*Extract to read:*
============
ME: "What do you think should happen to me?"
EVAN -- my 4-year old son: "You should go to your room and sit on your bed until someone says you can come out. But if it's me, you should let me play."
** insert laughter **
ME: "Okay, seriously. Now, if I accidently hurt someone, and even if I hurt someone because I think they are mean, you're saying I should be, well, punished or, in my words, held accountable, for it?"
EVAN: "Yes, but only if I have candy."
Our conversation went much like that for the next 20 minutes -- a mix of laughter, seriousness, content they could relate to, and "what if" scenarios.
And, because they have grown up around conversations about race, we talked about Trayvon Martin, a young teen with Black skin.
Throughout this conversation, I was so thankful that this was not their first introduction to race. This was not their first time hearing about fairness, punishment, race, and gender. This was not the first conversation they have engaged in about skin color, about hair, clothing, or even being multiracial.
I've used the analogy about "crossing the street" many times when I discuss diversity and conversations with kids. I remember pushing my daughter's stroller, waiting at the cross walk, and saying, "Okay, honey, now we look both ways and cross." She likely had no idea what I was talking about, but as her mom, I knew to say it. I knew to warn her about cars. I knew to say the words, "Look both ways." When my kids could walk on their own at a quick enough pace, I no longer picked them up when I crossed the street. I let them wrap their fingers around my pinky, cross with me, and said, "Look both ways." As adolescents, I still say the same thing. To my daughter with one eye, I say, "Look both ways .... ALL the way. Turn your head ALL the way until you can see to the other side." She gets special directions. My one-eyed daughter gets special directions that the other kids do not get. These directions keep her safe.
Yesterday, in the car, at that moment, we were at the crosswalk. A dangerous intersection. Except the cars were race; and the traffic lights were broken.
And, I held their hand. We looked both ways.
They are 9, 7 and 4. So, no, we did not talk about the legal system. We did not talk about jury selection, the message this has sent, and we didn't even talk about the pain I feel. We didn't talk about my perverted relief that my son is light skinned. We didn't talk about my fear that even as a college administrator, a soon-to-be-doctorate, and being a highly educated diversity director does little to protect the many young Black men in my own life.
============
*Record set:*
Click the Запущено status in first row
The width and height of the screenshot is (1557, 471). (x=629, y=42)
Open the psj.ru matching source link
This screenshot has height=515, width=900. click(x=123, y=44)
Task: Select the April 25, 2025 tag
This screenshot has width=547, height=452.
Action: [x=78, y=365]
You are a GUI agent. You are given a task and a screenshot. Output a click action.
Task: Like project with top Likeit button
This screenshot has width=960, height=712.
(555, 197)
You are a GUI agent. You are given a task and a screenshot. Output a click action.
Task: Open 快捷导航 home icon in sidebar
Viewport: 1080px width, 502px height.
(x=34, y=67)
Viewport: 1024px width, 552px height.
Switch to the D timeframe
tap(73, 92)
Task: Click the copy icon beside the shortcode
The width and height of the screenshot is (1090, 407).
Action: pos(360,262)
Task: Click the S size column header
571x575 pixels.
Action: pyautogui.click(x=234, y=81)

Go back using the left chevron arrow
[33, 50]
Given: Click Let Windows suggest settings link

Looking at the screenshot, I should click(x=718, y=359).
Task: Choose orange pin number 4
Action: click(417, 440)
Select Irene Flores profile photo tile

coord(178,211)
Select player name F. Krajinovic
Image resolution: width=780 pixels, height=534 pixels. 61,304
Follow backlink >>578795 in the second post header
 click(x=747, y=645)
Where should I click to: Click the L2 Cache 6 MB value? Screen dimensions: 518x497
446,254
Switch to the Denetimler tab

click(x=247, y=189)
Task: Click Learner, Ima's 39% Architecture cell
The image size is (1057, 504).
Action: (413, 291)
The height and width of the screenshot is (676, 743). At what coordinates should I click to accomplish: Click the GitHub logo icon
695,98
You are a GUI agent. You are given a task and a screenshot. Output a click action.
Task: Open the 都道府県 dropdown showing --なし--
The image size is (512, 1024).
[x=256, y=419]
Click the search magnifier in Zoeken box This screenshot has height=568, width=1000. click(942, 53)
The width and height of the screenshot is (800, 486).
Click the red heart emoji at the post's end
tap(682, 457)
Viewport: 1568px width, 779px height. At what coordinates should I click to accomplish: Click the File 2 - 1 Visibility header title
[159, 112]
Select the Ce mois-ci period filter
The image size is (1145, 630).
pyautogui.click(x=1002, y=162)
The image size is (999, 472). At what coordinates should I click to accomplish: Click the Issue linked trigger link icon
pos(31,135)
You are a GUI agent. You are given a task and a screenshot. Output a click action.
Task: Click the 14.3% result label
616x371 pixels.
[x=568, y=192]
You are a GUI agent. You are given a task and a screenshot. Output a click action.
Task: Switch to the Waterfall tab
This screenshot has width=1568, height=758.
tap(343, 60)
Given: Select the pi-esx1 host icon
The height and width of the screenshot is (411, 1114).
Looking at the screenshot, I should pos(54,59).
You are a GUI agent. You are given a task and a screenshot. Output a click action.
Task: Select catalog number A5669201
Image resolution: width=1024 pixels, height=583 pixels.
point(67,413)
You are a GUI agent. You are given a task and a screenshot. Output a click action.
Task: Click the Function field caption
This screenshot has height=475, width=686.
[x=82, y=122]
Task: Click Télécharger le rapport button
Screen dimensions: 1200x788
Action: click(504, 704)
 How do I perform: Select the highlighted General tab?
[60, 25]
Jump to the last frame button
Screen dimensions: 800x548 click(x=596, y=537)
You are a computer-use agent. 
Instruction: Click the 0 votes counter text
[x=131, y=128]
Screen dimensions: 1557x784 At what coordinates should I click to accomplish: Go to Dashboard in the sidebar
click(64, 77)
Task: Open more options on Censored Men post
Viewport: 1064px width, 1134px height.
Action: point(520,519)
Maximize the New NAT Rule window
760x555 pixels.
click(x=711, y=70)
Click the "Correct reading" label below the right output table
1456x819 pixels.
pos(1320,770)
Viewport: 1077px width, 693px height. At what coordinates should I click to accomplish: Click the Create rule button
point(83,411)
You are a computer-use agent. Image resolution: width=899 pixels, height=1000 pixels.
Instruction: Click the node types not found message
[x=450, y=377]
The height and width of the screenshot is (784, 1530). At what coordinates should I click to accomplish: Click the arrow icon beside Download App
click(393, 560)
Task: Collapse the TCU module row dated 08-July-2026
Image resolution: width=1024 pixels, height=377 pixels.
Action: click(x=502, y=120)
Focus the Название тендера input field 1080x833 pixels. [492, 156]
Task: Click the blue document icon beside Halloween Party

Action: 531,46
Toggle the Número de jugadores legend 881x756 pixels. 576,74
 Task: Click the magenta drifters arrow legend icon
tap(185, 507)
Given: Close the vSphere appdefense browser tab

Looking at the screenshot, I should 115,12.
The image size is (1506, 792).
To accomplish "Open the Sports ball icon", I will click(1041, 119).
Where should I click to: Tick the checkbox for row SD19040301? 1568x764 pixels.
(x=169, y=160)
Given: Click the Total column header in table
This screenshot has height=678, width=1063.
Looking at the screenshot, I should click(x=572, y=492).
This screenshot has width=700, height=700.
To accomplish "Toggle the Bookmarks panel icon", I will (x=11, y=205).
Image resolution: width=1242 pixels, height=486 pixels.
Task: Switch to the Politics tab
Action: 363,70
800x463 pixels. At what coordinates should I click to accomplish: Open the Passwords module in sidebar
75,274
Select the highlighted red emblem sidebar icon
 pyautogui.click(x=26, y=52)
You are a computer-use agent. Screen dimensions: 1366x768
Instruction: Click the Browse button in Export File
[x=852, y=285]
============
*Requirement:*
Carry on the piece about talking with the kids about race, starting right after its last sentence. The entries play no part in this.

*Written answer:*
But, we talked. And, friends, I have to believe -- in order to wake up each morning -- that even talking about race prepares my children to cross the road. They do not have to agree with me. They don't even have to believe me. But they do have to talk about it. They do have to engage with it. They do have to see it.
There were many times during our brief conversation that I cried. I cried tears of sadness. I cried tears of joy. I cried tears of "that was the most hilarious thing I have ever heard" -- mostly coming from my 4-year old son, whose solution to all of this was "Why didn't he just take a sip of the ice tea, make a big bubble in his mouth, and spit it out a hundred ten hundred ninety-eight billion billion hundred miles at the man?" My son then proceeded to take a sip from his water bottle, create a big pocket in his mouth, and then spit it out all over the car....
My 7-year old said that the man should feel really sorry that the teenager was dead.
My 9-year old asked, "Do you think it would have been different if the teenager was a girl? Because if someone followed me and was driving slow near me, I would run fast and yell that someone is following me."
My 7-year old replied, "But, the teenager was had skin that was black. If he ran, that might look like he was running away because he did something bad. Even if he didn't do anything bad."
And then I just listened. I asked if they had any questions. I asked them how they felt about all of this. I asked them what they could do so things like this wouldn't happen.
And, because they are kids of color, I began to tell them what they should do if someone is following them.
And then I realized, it was the exact same advice that Trayvon had, too.